A Northlander Fix or Fixation? Part 1

ONR-CNR Northlander southbound at Lawrence Avenue Bridge, Toronto, by Reg Button.

Ya gotta wonder how the politicians, their appointees and a circle of supporters prevent their noses from stretching each time another empty promise about the return of the Ontario Northland Railway’s Northlander is trotted out.

 

Led by their Nipissing sales rep, we hear the blather on about the wonderful work this soon-to-expire government has done… on the public tab.

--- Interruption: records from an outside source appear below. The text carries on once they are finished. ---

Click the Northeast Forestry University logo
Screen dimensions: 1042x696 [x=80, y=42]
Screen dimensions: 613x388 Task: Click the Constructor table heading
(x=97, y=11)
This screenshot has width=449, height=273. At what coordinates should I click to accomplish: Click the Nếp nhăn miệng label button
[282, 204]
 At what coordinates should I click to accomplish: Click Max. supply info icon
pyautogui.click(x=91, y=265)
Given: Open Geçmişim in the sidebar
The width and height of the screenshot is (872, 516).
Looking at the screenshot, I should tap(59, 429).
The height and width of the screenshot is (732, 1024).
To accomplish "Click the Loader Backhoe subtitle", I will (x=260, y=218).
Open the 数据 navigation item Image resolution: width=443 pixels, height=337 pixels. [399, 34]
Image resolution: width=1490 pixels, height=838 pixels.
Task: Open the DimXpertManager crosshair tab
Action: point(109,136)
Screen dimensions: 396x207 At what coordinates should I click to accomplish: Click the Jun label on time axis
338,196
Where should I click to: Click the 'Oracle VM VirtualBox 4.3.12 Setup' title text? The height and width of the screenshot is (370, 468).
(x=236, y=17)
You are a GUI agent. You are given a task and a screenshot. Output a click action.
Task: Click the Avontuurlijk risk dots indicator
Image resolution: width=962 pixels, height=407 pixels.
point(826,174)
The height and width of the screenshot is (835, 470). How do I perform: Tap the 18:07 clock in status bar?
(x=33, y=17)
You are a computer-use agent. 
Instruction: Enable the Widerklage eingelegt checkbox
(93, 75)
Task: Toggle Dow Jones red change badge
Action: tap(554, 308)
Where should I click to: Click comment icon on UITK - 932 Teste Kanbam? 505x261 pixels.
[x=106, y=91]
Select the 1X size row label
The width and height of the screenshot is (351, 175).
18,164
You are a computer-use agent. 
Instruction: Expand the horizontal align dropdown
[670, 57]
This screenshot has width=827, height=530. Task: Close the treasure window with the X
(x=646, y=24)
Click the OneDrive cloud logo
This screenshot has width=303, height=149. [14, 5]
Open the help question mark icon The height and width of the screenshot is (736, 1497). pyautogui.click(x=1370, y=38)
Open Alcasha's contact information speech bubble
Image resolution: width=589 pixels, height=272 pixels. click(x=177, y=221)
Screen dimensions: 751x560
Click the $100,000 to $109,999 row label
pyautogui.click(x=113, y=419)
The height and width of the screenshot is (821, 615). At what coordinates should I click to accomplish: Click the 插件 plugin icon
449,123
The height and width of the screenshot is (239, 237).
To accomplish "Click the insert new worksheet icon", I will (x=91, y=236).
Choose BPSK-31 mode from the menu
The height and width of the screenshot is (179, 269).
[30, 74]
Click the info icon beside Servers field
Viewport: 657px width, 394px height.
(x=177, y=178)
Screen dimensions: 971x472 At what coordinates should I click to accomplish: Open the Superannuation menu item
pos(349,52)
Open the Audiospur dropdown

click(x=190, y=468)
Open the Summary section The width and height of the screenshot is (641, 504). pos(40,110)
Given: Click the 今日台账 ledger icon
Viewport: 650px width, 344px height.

The promise this time is $75 million of our money — on top of the $5 million already spent on a study by a consulting firm with ties to this government — for yet more studies to give eager voters and rail-fans alike a Northlander facsimile in 2025… or thereabouts.

 

Say, wouldn’t that put it right before another provincial election?

 

Every election delivers a new host of hollow promises about the Northlander, it makes me think of Shakespeare’s words in Macbeth:  “… it is a tale, told by an idiot, full of sound and fury, signifying nothing.”

 

If there was any sincerity and seriousness in these vote-chasing pronouncements, a new and better Toronto-Northeastern Ontario rail passenger service would be up and running now, as was promised before the 2018 election by Ford in his campaign.  One of them wanted the Northeast Lynx report that I was commissioned to produce for North Bay resident and advocacy leader Eric Boutilier’s All Aboard Northern Ontario citizens group and two municipal associations. But this rail-borne kitty concept was sidetracked when the various cheerleaders for a promised and unseen Ontario Northland plan worked behind the scenes to ensure the funding to complete it went poof.

 

When I released an excerpt from an ill-advised email about the Northlander shemozzle that I received from a now-retired Ontario Northland exec, Nipissing’s sales rep told Northern Ontario Business it was “unfortunate that consultants with self-serving agendas are trying to insert themselves into this important Northern issue. We have been working on our campaign promise to return passenger rail service to the North and we continue on this mission. We’re proud of the work Ontario Northland is doing to help reach this goal.” In his North Bay constituency office a few months earlier, the same politico sales rep asked Boutilier and yours truly if he could sponsor the initial public release of my Northeast Lynx plan on his home turf.  Before that, he urged me to accept the co-chairmanship of his party’s Transportation and Infrastructure Policy Advisory Committee.  I declined because this exalted position not only paid zero, it came with no assurance that our findings would be adopted or even considered.

 

Not to be unkind to Northeastern Ontarians, but I have from the start wondered why there was such a Northlander fixation when it wasn’t Northern Ontario’s most vital and needy rail service.  That role is played jointly by VIA’s Canadian on the CN line from Capreol to Winnipeg and the Sudbury-White River Budd car, which is the truncated remains of the former transcontinental service on the CP line from Sudbury to Winnipeg and Vancouver via the North Shore.

 

The full palette of passenger services VIA assumed from CP and CN in the late 1970s was once a major contributor to northern mobility, tourism and economic prosperity.  That ended when a Conservative federal government axed half of the VIA system effective January 15, 1990.  This bludgeoning ended the Northland and the real Canadian on the Lake Superior North Shore route.  A smudged substitute, the tri-weekly Canadian, was routed over the CN line.

 

Furthermore, it seems that the Northlander will never be much of a ridership generator.  There are three rules for success in passenger railroading:  frequency, frequency and frequency.  The system of intertwined passenger trains linking the Northeast with Toronto, operated jointly by the ONR and CN (later VIA), was effective and efficient because it consisted of various trains serving multiple destinations.  The most important train, which was killed by the feds when they much of the national system in 1990, was the overnight Kapuskasing-Toronto Northland, augmented by additional daytime trains geared to regional and seasonal demands.

 

Part of the mix were the daytime Northlanders, launched in 1977 on the Toronto-North Bay and Toronto-Timmins runs using four beautifully refurbished former Trans Europ Express trains that were built in 1957 for European express trains such as the Edelweiss and L’Étoile du Nord.  They were stunning additions to Ontario’s travel system, but they soon suffered from mechanical, managerial and political indifference.  Their replacements were ex-GO commuter cars built-in 1967.  They were and still are ill-equipped for intercity service on a track that was deteriorating while Tory and Grit governments flip-flopped on ONR privatization and choked off investment.

 

The problems with the Northlander and all northern rail services were and remain many, but the solutions are clear to anyone experienced in rail passenger planning and operation.